(Records from a data collection)
+++++
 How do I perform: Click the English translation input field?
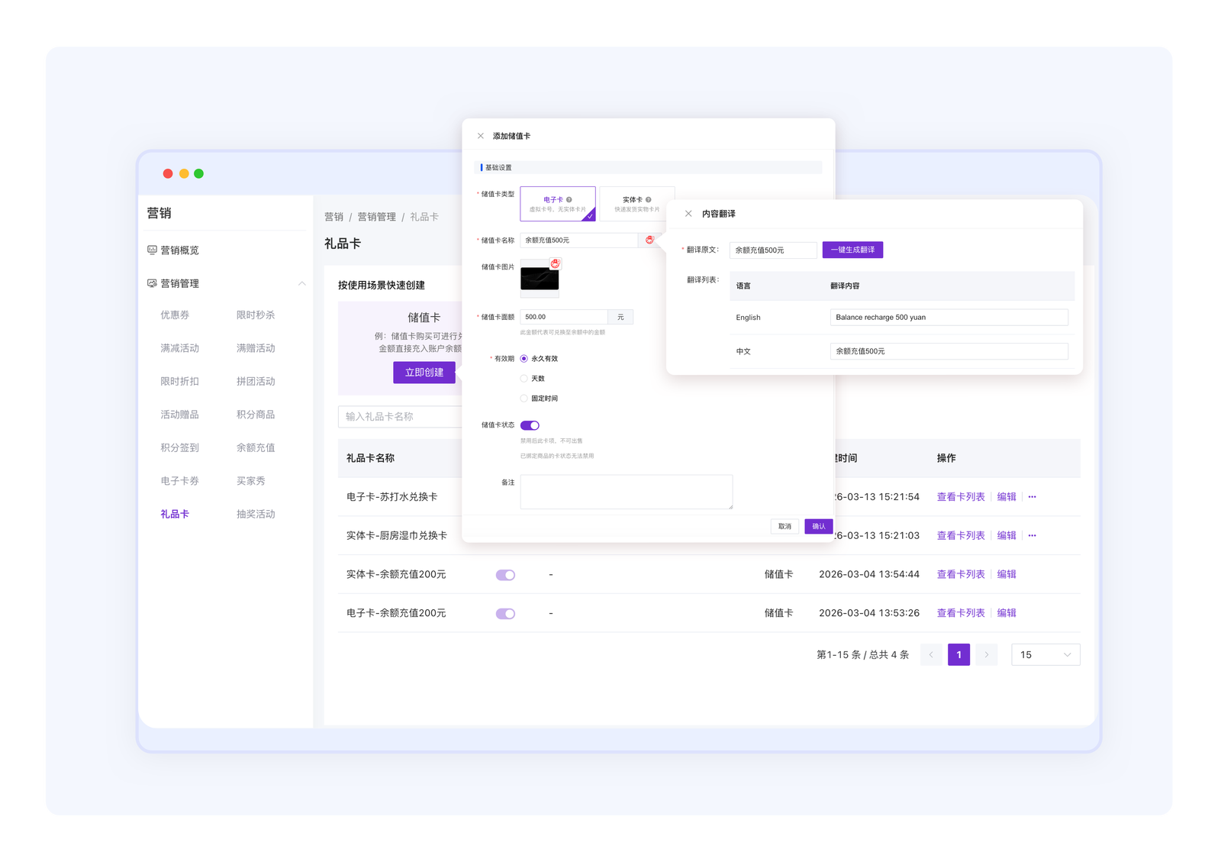tap(949, 318)
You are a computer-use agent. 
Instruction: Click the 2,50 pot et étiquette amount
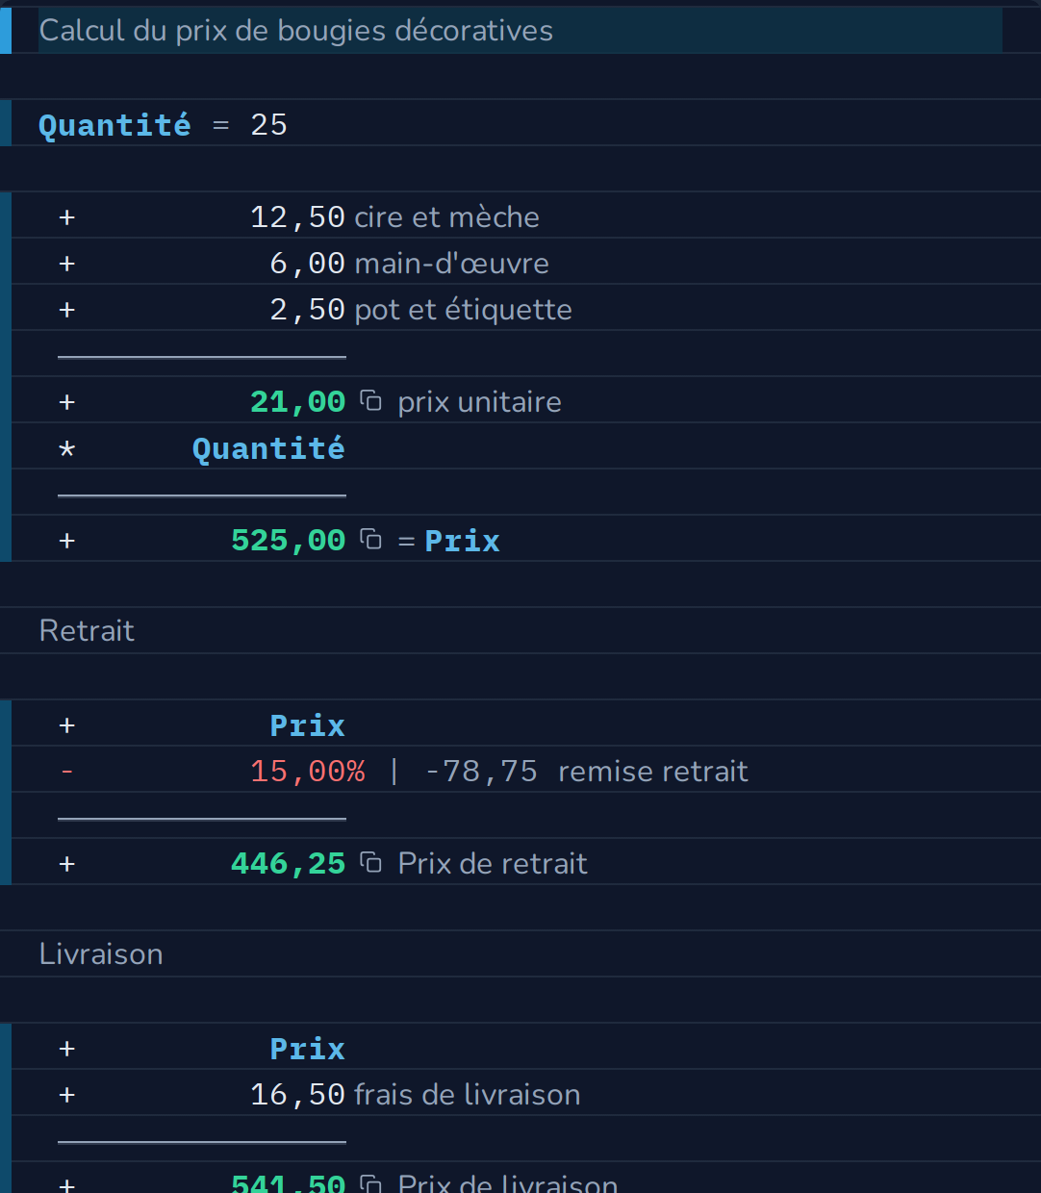[307, 310]
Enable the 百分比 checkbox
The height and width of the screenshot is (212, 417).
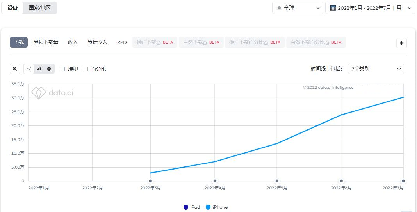(x=86, y=69)
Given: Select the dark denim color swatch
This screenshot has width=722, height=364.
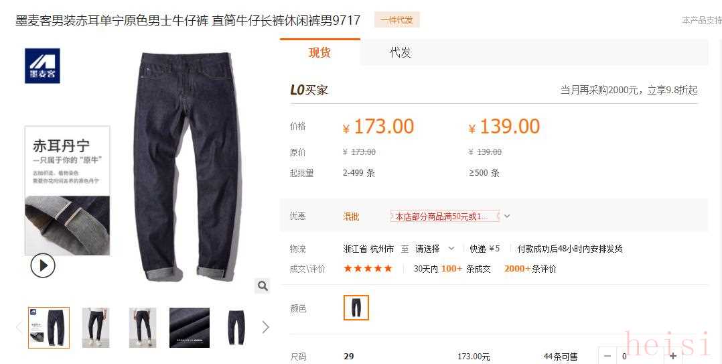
+++++
_WORK INSTRUCTION:_ Starting at the line that contains "You are a computer-use agent.", restate every line through the end of the records exactly as written, but leave the pictures out.

_SOLUTION TO THE PROBLEM:_
You are a computer-use agent. 
Instruction: Click the 2,50 pot et étiquette amount
[307, 310]
Enable the 百分比 checkbox
The height and width of the screenshot is (212, 417).
(x=86, y=69)
Given: Select the dark denim color swatch
This screenshot has width=722, height=364.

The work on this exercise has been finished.